Sur la RN3, à quelques kilomètres de la colline royale d'Ambohimanga — site classé au patrimoine mondial de l'UNESCO — se trouve Ankazomalaza, un lieu où l'histoire et la mémoire orale se confondent. Un arbre en a fait la célébrité, un arbre né, dit-on, d'une simple canne plantée dans le sol. Et c'est justement ce fait que la science peine à confirmer qui rend l'endroit si fascinant.

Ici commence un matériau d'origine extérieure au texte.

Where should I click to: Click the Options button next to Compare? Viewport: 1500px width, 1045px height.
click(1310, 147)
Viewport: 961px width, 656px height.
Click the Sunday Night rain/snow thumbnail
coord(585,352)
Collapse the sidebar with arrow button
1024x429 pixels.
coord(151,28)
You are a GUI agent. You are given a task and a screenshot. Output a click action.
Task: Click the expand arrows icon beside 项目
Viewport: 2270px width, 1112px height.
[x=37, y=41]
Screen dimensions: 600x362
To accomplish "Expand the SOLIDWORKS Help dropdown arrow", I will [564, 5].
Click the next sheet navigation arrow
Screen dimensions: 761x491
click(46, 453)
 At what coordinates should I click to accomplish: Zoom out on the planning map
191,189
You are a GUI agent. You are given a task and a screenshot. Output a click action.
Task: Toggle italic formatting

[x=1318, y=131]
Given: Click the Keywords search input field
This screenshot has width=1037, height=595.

Une tehina — c'est ainsi qu'on nomme la canne traditionnelle, symbole d'autorité et de dignité dans la culture malgache — plantée dans la terre, et voilà qu'elle pousse. Scientifiquement, une canne portée pendant des années ne germe plus. Ses tissus vivants sont morts depuis longtemps. Pourtant, c'est exactement ce qu'affirme la tradition orale d'Ankazomalaza, dont le nom signifie littéralement « l'arbre fameux » — ankazo pour arbre, malaza pour célèbre. Selon Gaston et Rivo, guides du site, l'histoire remonte à l'époque d'Andrianampoinimerina — ce roi d'Imerina qui régna de 1787 à 1810 et dont l'ambition était d'unifier toute Madagascar sous son autorité. Un émissaire d'Andriamisara, figure importante du royaume Sakalava, serait venu jusqu'ici pour une rencontre décisive. « Andriamisara est arrivé avec son tehina depuis son territoire, tandis qu'Andrianampoinimerina a apporté le sien depuis le Rova. C'est ici qu'ils ont réalisé leur velirano, leur serment », expliquent les deux guides.
Les deux personnages se sont défiés à travers leur pouvoir en enfonçant chacun un bâton dans le sol. Peu de temps après, celui d'Andrianampoinimerina sortait des feuilles, tandis que pour l'émissaire d'Andriamisara, les bourgeons apparaissaient seulement. Ce défi scellait bien plus qu'une rencontre — il soudait un pacte de sang entre Merina et Sakalava. « Voilà pourquoi les Sakalava et les Merina sont des frères de sang », rappelle la tradition. L'expression populaire « Ny an'ialahy vao mitsiry, ny ahy efa vakiravina » — dont l'un commençait à peine à bourgeonner tandis que l'autre avait déjà ses feuilles — est née de cet épisode, devenant une façon imagée de parler d'avance et d'accomplissement.
Ankazomalaza n'est pas seulement un récit gravé dans l'écorce d'un arbre. Le sanctuaire abrite trois Doany — ces lieux sacrés qui peuvent être une source, une pierre ou un espace marqué par un ancêtre vénéré — consacrés à Andrianampoinimerina, Andriamisara et Rakotomaditra, un officier chargé de la protection du souverain. Des fady encadrent les visites — le poulet, le porc, l'ail et le toka gasy y sont interdits, et certains Doany restent fermés le mardi ou le jeudi. Les visiteurs viennent encore chercher bénédictions ou guérison. « Les gens viennent ici avec leurs demandes, car ces arbres représentent une force héritée des ancêtres », racontent Gaston et Rivo. Quant à l'espèce exacte de ces arbres, elle reste inconnue — une énigme naturelle qui ajoute, si besoin était, une couche de mystère supplémentaire à un lieu qui n'en manque décidément pas.